(II Sent., dist. XXX, q. 1, a. 3, ad 2; De Malo, q. 4, a. 2 ad 4).
O primeiro discute-se assim. — Parece que o pecado original não é um hábito.
1. — Pois, o pecado original é a carência da justiça original, como diz Anselmo; e, portanto, é uma privação. Ora, esta se opõe ao hábito. Logo, o pecado original não é um hábito.
2. Demais. — O pecado atual, implica, essencialmente mais que o original, a culpa, por ser por essência mais voluntário. Ora, o hábito do pecado atual não implica essencialmente a culpa; pois, do contrário, quem estivesse dormindo pecaria culposamente. Logo, nenhum hábito original implica a essência da culpa.
3. Demais. — O ato mau sempre precede o mau hábito, porque nenhum hábito mal é infuso, mas adquirido. Ora, o pecado original não é precedido por nenhum ato. Logo, não é hábito.
Mas, em contrário, diz Agostinho: por causa do pecado original as crianças são capazes de concupiscência, embora não a exerçam em ato. Ora, a capacidade supõe um hábito. Logo, o pecado original é hábito.
Solução. — Como já dissemos, há duas espécies de hábito. — Uma inclina a potência a agir; neste sentido a ciência e a virtude se chamam hábitos, mas, não é hábito o pecado original. — Outra é a disposição de uma natureza, composta de muitos elementos, e que a leva a comportar-se bem ou mal, em determinado caso; e sobretudo quando essa disposição tiver quase se transformado em a natureza, como se dá com a doença e a saúde. E deste modo o pecado original é um hábito. Pois é uma disposição desordenadaproveniente da desaparição daquela harmonia em que consistia a essência da justiça original. Assim também a doença corpórea é uma disposição desordenada do corpo, que perturba o equilíbrio em que consiste a essência da saúde. Por isso se chama ao pecado original langor da natureza.

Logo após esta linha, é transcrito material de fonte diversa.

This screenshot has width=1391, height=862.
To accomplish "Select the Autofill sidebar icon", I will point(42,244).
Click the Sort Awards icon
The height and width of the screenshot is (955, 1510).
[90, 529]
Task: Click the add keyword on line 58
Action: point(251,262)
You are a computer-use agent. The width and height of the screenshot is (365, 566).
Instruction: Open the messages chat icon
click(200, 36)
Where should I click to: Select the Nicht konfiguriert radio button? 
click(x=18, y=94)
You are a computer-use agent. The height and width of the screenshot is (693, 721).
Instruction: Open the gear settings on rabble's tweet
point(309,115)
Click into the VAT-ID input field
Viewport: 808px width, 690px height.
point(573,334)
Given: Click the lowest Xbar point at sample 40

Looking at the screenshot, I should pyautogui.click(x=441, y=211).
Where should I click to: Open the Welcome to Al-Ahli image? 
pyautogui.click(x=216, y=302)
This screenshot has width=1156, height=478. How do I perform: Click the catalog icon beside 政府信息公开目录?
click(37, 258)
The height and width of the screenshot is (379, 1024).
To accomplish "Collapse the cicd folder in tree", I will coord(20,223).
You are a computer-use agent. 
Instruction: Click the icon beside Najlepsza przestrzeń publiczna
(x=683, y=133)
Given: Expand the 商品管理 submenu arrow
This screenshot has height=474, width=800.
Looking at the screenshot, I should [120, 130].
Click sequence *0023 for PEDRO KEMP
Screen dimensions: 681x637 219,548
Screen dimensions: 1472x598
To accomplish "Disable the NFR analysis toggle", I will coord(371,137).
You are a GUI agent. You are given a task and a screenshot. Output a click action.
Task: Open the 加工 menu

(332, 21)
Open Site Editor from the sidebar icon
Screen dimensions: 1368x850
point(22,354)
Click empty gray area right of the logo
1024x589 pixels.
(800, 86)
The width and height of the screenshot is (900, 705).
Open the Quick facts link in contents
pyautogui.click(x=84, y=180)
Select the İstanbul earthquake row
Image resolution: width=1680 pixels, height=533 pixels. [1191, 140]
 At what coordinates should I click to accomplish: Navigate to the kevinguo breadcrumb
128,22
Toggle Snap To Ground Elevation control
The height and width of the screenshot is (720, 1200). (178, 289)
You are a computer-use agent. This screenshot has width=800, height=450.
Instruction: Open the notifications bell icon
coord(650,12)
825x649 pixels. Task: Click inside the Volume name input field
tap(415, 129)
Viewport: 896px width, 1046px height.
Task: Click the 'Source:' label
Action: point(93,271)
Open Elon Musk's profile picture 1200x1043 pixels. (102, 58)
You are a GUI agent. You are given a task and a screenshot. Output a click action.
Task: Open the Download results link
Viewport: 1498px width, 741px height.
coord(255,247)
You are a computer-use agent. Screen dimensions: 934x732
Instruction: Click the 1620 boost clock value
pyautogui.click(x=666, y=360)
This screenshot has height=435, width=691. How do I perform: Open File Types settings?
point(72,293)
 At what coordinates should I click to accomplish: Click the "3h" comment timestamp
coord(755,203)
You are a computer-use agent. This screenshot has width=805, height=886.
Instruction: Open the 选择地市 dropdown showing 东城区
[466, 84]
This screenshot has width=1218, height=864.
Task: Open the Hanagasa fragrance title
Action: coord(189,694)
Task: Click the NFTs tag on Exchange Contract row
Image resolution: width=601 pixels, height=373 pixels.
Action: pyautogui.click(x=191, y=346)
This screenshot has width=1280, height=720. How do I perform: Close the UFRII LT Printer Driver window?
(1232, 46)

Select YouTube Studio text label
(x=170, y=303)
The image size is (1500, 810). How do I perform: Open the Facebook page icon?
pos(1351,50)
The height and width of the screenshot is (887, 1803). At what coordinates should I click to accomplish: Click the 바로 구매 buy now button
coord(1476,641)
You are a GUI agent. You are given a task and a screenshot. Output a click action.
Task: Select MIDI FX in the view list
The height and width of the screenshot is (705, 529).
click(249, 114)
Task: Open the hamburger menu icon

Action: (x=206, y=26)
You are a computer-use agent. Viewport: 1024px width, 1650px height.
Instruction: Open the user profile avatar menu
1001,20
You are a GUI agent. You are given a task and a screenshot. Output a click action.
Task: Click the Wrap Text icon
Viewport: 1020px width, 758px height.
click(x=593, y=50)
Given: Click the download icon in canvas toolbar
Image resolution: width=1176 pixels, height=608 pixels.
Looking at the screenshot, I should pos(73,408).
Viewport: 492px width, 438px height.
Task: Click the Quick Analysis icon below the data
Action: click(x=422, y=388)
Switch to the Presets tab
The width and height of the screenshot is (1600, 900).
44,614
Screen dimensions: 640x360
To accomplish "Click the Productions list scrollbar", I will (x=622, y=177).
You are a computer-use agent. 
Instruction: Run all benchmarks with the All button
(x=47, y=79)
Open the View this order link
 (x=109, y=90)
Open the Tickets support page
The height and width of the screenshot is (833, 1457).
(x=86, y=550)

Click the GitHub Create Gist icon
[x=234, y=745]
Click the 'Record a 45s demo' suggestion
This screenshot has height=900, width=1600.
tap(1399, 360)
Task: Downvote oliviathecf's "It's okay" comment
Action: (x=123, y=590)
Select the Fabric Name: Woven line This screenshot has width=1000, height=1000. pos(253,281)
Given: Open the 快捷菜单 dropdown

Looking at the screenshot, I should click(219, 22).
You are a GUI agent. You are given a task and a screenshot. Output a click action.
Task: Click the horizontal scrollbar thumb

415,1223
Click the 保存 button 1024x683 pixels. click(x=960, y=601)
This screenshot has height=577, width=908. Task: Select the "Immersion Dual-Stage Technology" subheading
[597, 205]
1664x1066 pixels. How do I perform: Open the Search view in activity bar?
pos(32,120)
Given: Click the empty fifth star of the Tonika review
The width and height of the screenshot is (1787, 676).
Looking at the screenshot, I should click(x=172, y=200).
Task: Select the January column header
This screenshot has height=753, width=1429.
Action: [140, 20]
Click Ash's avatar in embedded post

Donde a resposta à primeira objeção. — A doença corpórea tem algo da privação, enquanto perturba o equilíbrio da saúde; e algo de positivo, que é a disposição desordenada dos humores. Assim também o pecado original implica a privação da justiça original, seguida da disposição desordenada das partes da alma. Por onde, não é privação pura, mas um certo hábito corrupto.
Resposta à segunda. — O pecado atual é uma certa desordem do ato. O original, porém, sendo pecado da natureza, é uma disposição desordenada desta em si mesma; e implica a essência da culpa, enquanto derivada do primeiro pai, como já dissemos. Ora, essa disposição desordenada da natureza implica a essência do hábito, o que não se dá com a desordenada disposição do ato. E, por isso, o pecado original pode ser um hábito, não, porém, o atual.
Resposta à terceira. — A objeção se funda no hábito que inclina a potência para o ato; ora tal hábito não é o pecado original. Pois, não é diretamente que deste resultem certas inclinações para atos desordenados. Mas, indiretamente, pela remoção do obstáculo, i. é, da justiça original, que os impede. Assim também da doença corpórea resulta indiretamente uma inclinação para movimentos corpóreos desordenados. Nem devemos dizer que o pecado original seja um hábito infuso, ou adquirido pelo ato (salvo, se for do primeiro pai e não, de uma pessoa qualquer), senão que é inato por uma origem viciosa.